Communities, networks and etiquette

What’s the difference between a community and a network? Is a community of practice a network or a community?

Clark Quinn looks at social media, and asks, “… how often we call them online communities, but the question is: are they really?” I’m not going to go into network theory or definitions in this post but I think that the difference, perceived or otherwise, between networks and communities is of importance to anyone engaging with web social media, especially for professional purposes. Understanding what you define as a community or a network can help develop your personal rules for connecting, linking, friending, following and of course unfollowing.

Dave Cormier discusses social networking with Twitter and makes a clear distinction between his network and his community on this medium:

The final issue i wanted to discuss was the management of your network. There are many theories about this, and I wont claim any supremacy for mine other than to say that it is how i stay effective with the degree of networkedness that I have created for myself. I am a constant gardener of my network, following people, unfollowing people, paying more attention to some people for a while and then moving on to others. This is the critical difference between a network and a community… My community members i stay with, my network is something more practical.

Many of us are connected to people in our networks who over time have become members of a closer community, whether it be through shared experiences or shared interests. We probably didn’t notice when connections became colleagues or friends. It just happened.

I’m sure that most people don’t think too much about the distinction between networks and communities but they know when someone has crossed the line of acceptable behaviour. Making network habits explicit can help when your networks get very large or when someone challenges you on a behaviour – e.g. Gee, I never thought about that! The larger someone’s network, usually the more explicit their policy on connecting. If you don’t set some rules you will probably be overwhelmed by noise from the network.

If social media are going to be an integral part of our professional and personal lives, all of us will need to become more explicit about our online etiquette.

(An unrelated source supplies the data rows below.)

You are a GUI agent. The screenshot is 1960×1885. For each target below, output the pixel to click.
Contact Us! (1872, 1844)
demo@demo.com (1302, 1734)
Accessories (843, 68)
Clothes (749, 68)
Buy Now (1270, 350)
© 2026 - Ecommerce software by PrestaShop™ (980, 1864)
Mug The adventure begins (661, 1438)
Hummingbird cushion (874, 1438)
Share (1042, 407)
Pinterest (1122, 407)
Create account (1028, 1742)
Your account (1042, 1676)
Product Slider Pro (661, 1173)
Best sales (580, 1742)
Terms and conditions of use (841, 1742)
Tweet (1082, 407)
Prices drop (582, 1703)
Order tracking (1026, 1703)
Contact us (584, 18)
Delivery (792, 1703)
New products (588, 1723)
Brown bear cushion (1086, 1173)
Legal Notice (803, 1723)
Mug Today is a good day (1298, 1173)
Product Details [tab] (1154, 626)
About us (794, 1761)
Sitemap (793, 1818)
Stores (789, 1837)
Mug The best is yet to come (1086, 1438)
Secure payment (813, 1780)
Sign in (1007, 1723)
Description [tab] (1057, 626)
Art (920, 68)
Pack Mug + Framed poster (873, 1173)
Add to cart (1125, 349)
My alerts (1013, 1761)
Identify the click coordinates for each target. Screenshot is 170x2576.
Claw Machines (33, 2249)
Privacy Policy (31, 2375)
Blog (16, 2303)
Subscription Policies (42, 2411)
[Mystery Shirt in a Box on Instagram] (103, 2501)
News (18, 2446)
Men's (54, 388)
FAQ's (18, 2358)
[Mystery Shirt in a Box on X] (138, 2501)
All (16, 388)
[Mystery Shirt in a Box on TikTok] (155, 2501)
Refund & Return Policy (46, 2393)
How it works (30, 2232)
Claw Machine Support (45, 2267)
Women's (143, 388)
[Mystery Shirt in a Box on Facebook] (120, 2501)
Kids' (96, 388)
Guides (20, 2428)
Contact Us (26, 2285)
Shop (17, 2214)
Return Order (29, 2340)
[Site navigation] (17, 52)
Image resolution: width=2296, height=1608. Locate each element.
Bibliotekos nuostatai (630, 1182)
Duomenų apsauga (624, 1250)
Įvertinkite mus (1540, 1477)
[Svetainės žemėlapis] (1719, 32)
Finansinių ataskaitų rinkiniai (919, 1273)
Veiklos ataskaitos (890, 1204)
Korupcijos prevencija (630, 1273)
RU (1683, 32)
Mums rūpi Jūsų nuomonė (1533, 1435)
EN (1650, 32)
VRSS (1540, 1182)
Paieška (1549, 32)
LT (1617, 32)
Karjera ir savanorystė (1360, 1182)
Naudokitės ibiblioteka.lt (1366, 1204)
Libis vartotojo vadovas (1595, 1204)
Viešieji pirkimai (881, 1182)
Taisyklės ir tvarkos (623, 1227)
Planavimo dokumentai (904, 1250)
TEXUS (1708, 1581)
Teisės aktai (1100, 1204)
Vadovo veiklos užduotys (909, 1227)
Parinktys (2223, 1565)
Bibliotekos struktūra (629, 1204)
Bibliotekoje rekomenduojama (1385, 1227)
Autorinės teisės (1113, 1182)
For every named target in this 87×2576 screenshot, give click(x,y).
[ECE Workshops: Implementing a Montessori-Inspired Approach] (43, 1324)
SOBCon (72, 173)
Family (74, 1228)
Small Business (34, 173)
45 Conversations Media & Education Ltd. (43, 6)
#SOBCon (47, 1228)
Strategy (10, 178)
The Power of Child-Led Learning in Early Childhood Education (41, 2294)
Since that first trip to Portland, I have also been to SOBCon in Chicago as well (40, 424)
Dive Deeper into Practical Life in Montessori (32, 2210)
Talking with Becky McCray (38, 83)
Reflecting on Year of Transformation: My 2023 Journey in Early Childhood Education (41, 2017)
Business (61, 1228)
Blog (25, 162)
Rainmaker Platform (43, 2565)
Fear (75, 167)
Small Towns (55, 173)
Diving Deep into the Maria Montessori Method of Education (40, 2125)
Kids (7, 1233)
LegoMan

I’m not sure we need an Emily Post type of online etiquette guide but I’m certain many people will make money telling others what to do in the Networked Age.

Photo by alana jonez

5 Responses to “Communities, networks and etiquette”

  1. Karyn Romeis

    Dave Warlick is looking at the same sort of thing today. I don’t like the idea of drawing lines. It means making decisions about who is in and who is out. I don’t think those boundaries are particularly helpful. I value indviduals for themselves and the relationship we have. Sure, some are closer than others, some have become more personal than others, but I wouldn’t want to start ring-fencing them.

  2. Harold Jarche

    I’m not advocating the drawing of boundaries, Karyn, just the fact that we live, work and learn in networks and also belong to communities. Each of us has to decide what works best, especially as our networks get very large. You and I have a personal, albeit at a distance, relationship, but many people in my networks are for all and intents and purposes unknown to me.

  3. Ken Allan

    Kia ora Harold

    I’m inclined to agree with you. A community is made up of members that have a sustained commitment to cooperation and mutual support. How else does it remain a community?

    I’m beginning to own the opinion that the concept of an online learning community, though wonderful to have, is really an ideal and theoretical model that we strive to achieve in online learning groups.

    Much research has already been done, but even with these results and conclusions staring us in the face, many educators are in a state of denial that so-called online learning groups might not work the way we’d like them to.

    My analogy for all this is the idea enthusiasts had early last century that it should be possible to fire a rocket into space. The concept was sound. It was the practicalities that everyone found difficult – at first.

    You detect a ray of hope in what I’m saying?

    Okay. I’m an optimist.

    Catchya later
    from Middle-earth

  4. Harold Jarche

    In some ways I think that communities are emergent properties of networks. You can build the network but the community has to evolve of its own.